- _Available data_:
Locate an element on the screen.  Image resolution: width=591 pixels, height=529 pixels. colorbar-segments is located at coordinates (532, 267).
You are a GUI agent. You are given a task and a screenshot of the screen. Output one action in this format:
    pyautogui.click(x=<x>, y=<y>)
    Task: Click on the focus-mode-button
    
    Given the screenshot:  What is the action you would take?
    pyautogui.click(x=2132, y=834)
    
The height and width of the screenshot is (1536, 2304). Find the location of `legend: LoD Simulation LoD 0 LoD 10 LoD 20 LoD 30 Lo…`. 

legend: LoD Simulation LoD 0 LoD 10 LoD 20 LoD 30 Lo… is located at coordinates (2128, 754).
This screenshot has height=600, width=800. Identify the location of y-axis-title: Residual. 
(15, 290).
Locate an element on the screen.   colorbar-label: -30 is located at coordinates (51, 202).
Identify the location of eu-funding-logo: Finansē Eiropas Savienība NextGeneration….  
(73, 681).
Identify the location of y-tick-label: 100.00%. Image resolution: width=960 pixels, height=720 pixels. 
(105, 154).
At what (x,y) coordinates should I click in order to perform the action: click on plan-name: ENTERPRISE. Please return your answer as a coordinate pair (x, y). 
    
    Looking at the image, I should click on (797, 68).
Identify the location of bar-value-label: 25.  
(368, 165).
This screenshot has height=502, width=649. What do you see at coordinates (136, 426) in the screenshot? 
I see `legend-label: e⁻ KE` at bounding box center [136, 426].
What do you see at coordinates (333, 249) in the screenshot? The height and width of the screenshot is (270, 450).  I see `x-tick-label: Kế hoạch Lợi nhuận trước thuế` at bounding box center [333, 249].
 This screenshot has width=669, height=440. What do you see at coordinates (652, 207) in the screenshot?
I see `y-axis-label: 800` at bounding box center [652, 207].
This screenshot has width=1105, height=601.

- _What is expected_:
Please write out all of the material above again, putting "Point out the position of" in place of every "Identify the location of" and leaving everything else unchanged.

- _The answer_:
Locate an element on the screen.  Image resolution: width=591 pixels, height=529 pixels. colorbar-segments is located at coordinates (532, 267).
You are a GUI agent. You are given a task and a screenshot of the screen. Output one action in this format:
    pyautogui.click(x=<x>, y=<y>)
    Task: Click on the focus-mode-button
    
    Given the screenshot:  What is the action you would take?
    pyautogui.click(x=2132, y=834)
    
The height and width of the screenshot is (1536, 2304). Find the location of `legend: LoD Simulation LoD 0 LoD 10 LoD 20 LoD 30 Lo…`. 

legend: LoD Simulation LoD 0 LoD 10 LoD 20 LoD 30 Lo… is located at coordinates (2128, 754).
This screenshot has height=600, width=800. Point out the position of y-axis-title: Residual. 
(15, 290).
Locate an element on the screen.   colorbar-label: -30 is located at coordinates (51, 202).
Point out the position of eu-funding-logo: Finansē Eiropas Savienība NextGeneration….  
(73, 681).
Point out the position of y-tick-label: 100.00%. Image resolution: width=960 pixels, height=720 pixels. 
(105, 154).
At what (x,y) coordinates should I click in order to perform the action: click on plan-name: ENTERPRISE. Please return your answer as a coordinate pair (x, y). 
    
    Looking at the image, I should click on (797, 68).
Point out the position of bar-value-label: 25.  
(368, 165).
This screenshot has height=502, width=649. What do you see at coordinates (136, 426) in the screenshot? 
I see `legend-label: e⁻ KE` at bounding box center [136, 426].
What do you see at coordinates (333, 249) in the screenshot? The height and width of the screenshot is (270, 450).  I see `x-tick-label: Kế hoạch Lợi nhuận trước thuế` at bounding box center [333, 249].
 This screenshot has width=669, height=440. What do you see at coordinates (652, 207) in the screenshot?
I see `y-axis-label: 800` at bounding box center [652, 207].
This screenshot has width=1105, height=601.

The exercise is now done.